▶ [Task requirements] Reproduce exactly the lines of the material beneath, from the line that contains "Viewport: 654px width, 670px height." to the line that contains "Add File downloaded from IP address template", both included, and no other lines.

▶ [Data shown]
________
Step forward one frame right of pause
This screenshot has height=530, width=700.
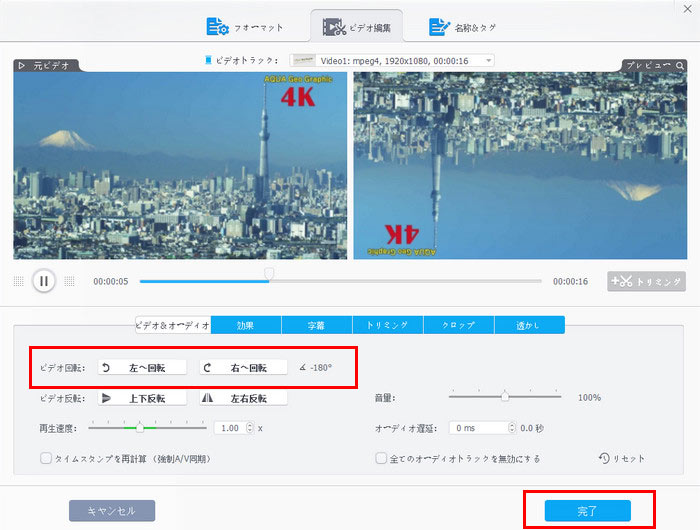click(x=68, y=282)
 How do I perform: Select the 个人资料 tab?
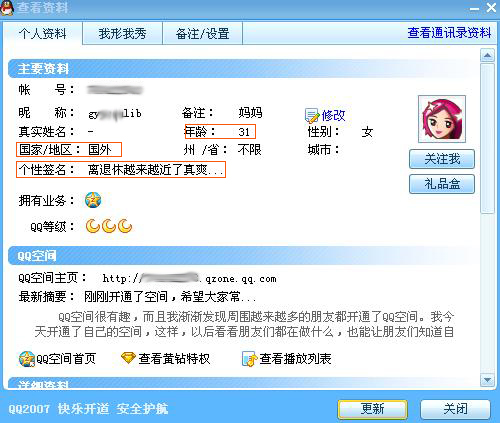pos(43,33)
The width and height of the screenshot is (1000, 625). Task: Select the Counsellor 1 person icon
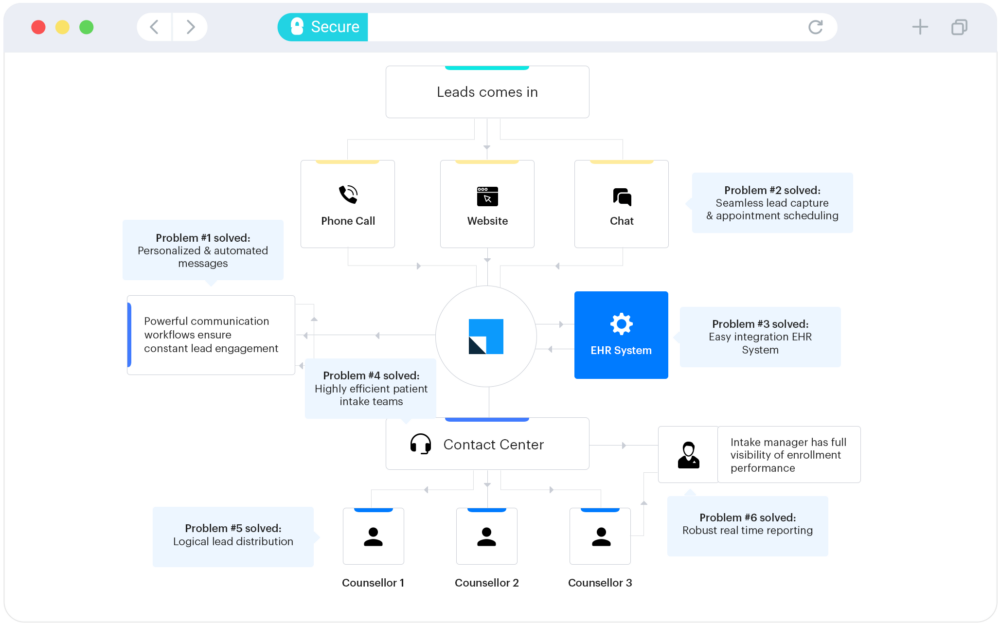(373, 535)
________
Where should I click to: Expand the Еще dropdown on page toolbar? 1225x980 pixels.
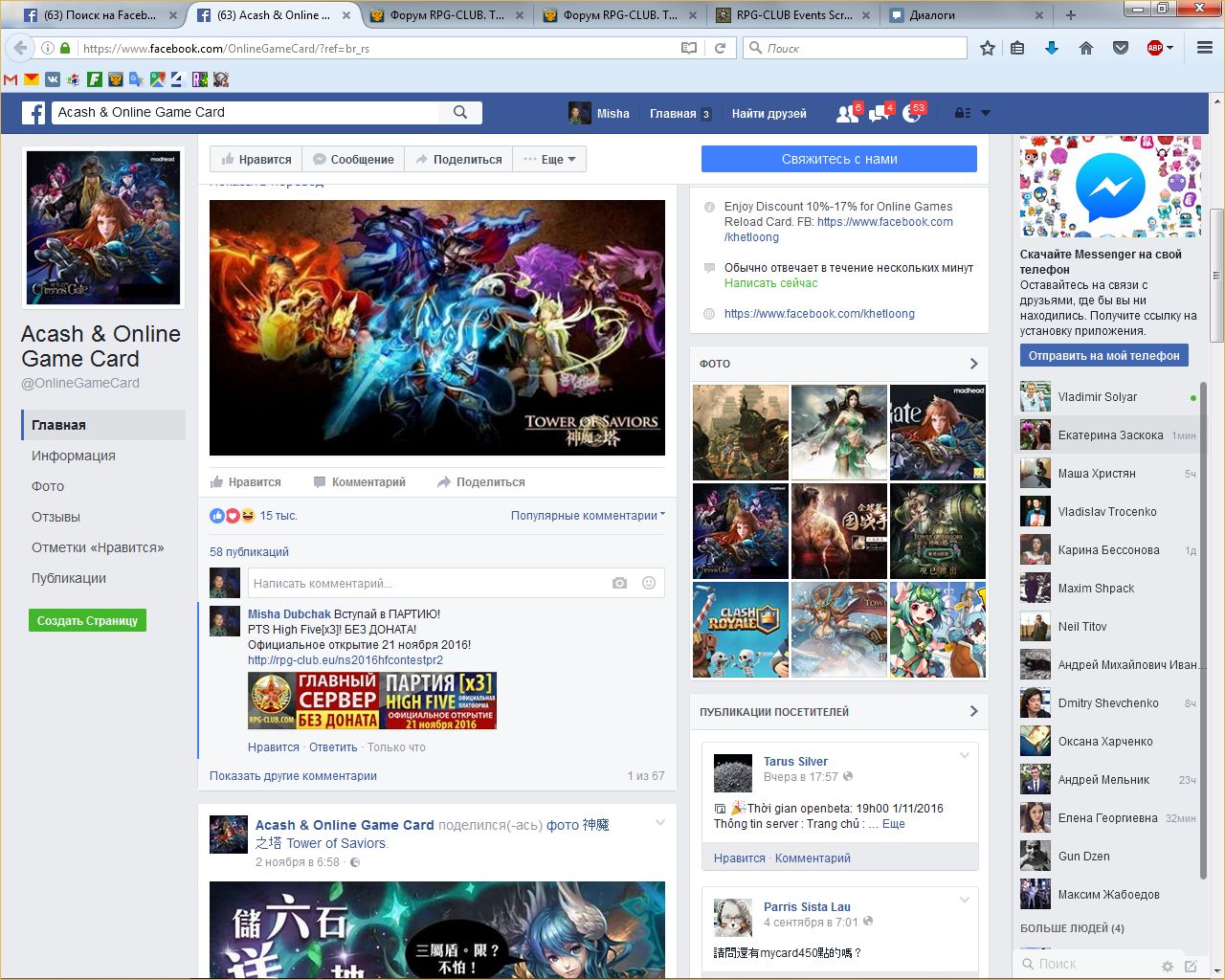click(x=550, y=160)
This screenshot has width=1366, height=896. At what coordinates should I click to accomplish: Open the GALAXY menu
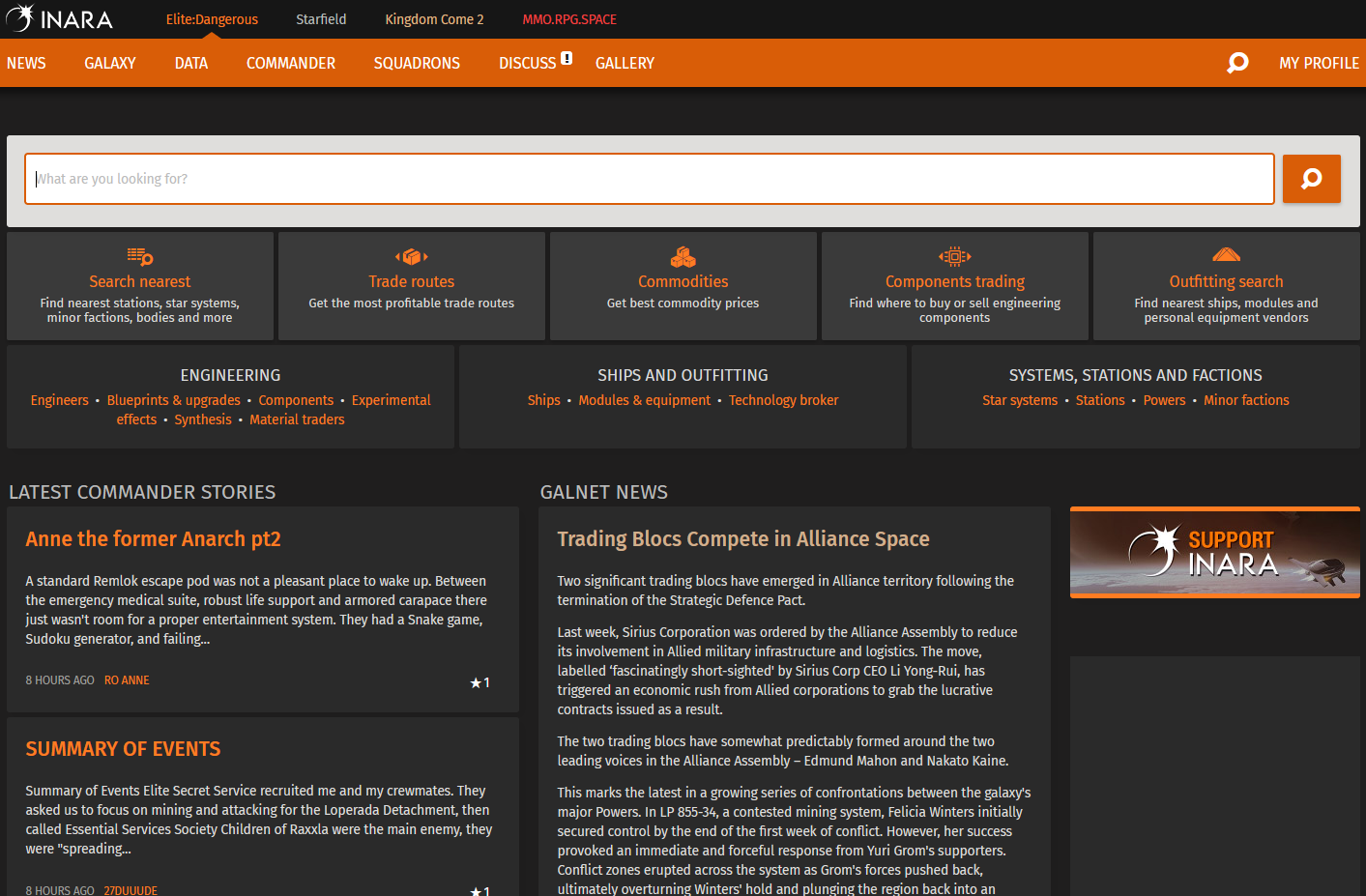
________
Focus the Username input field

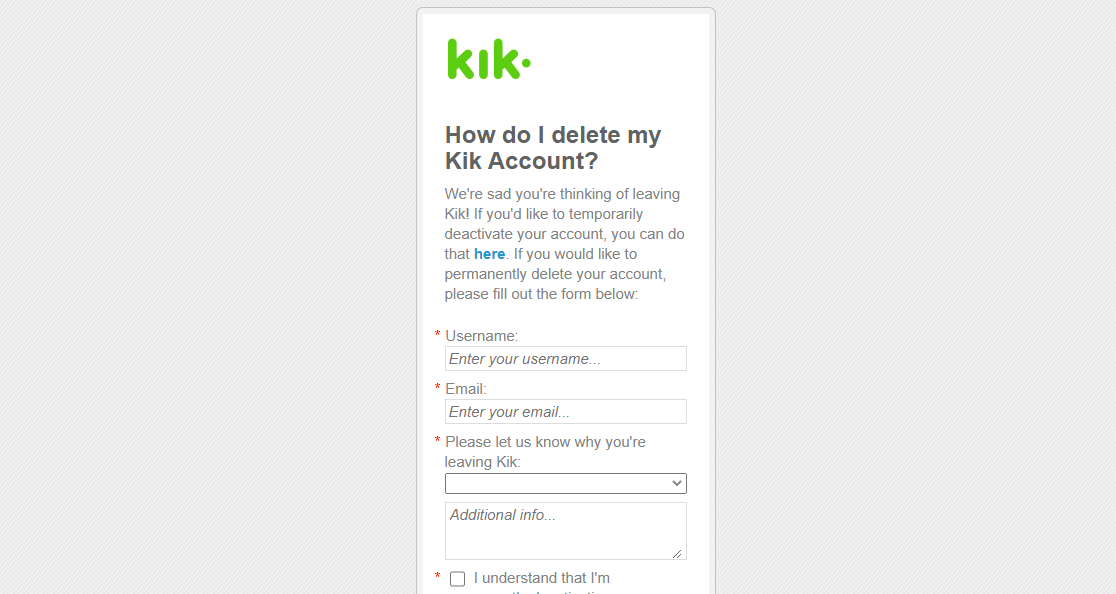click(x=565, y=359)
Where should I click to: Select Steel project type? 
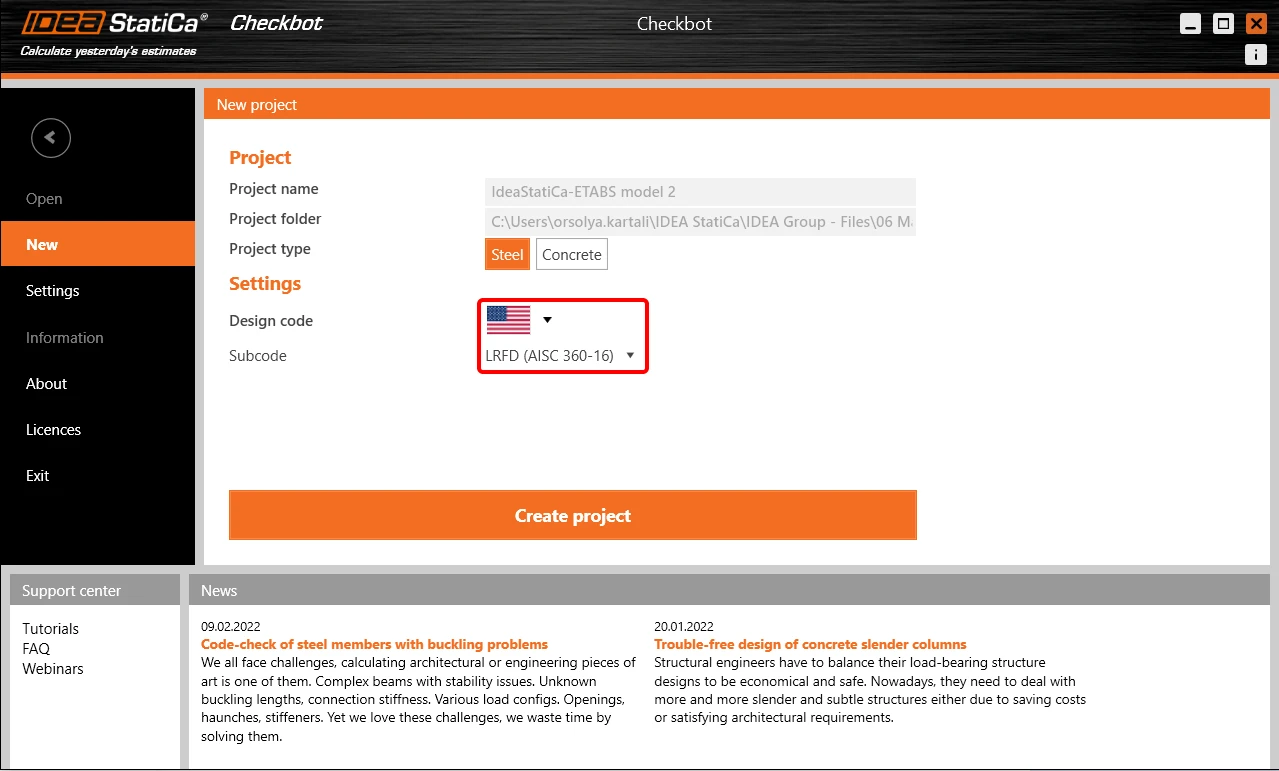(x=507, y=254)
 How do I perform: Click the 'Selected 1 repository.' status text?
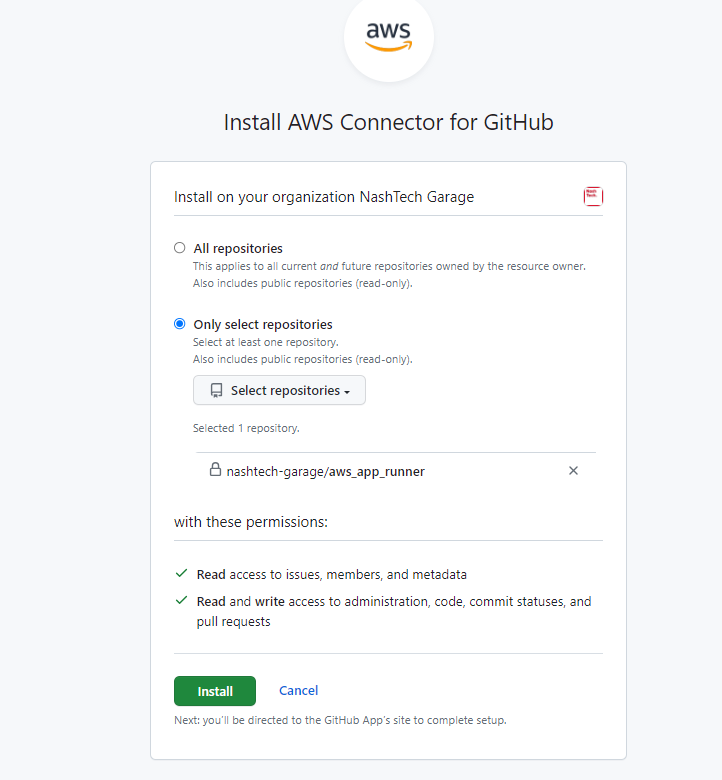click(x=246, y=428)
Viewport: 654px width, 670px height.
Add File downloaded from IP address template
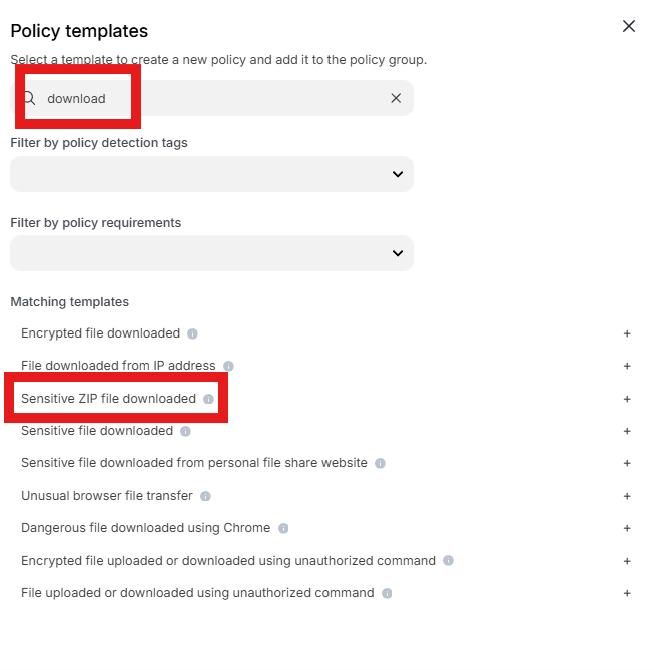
________
▶ [Answer to the problem]
Viewport: 654px width, 670px height.
Add File downloaded from IP address template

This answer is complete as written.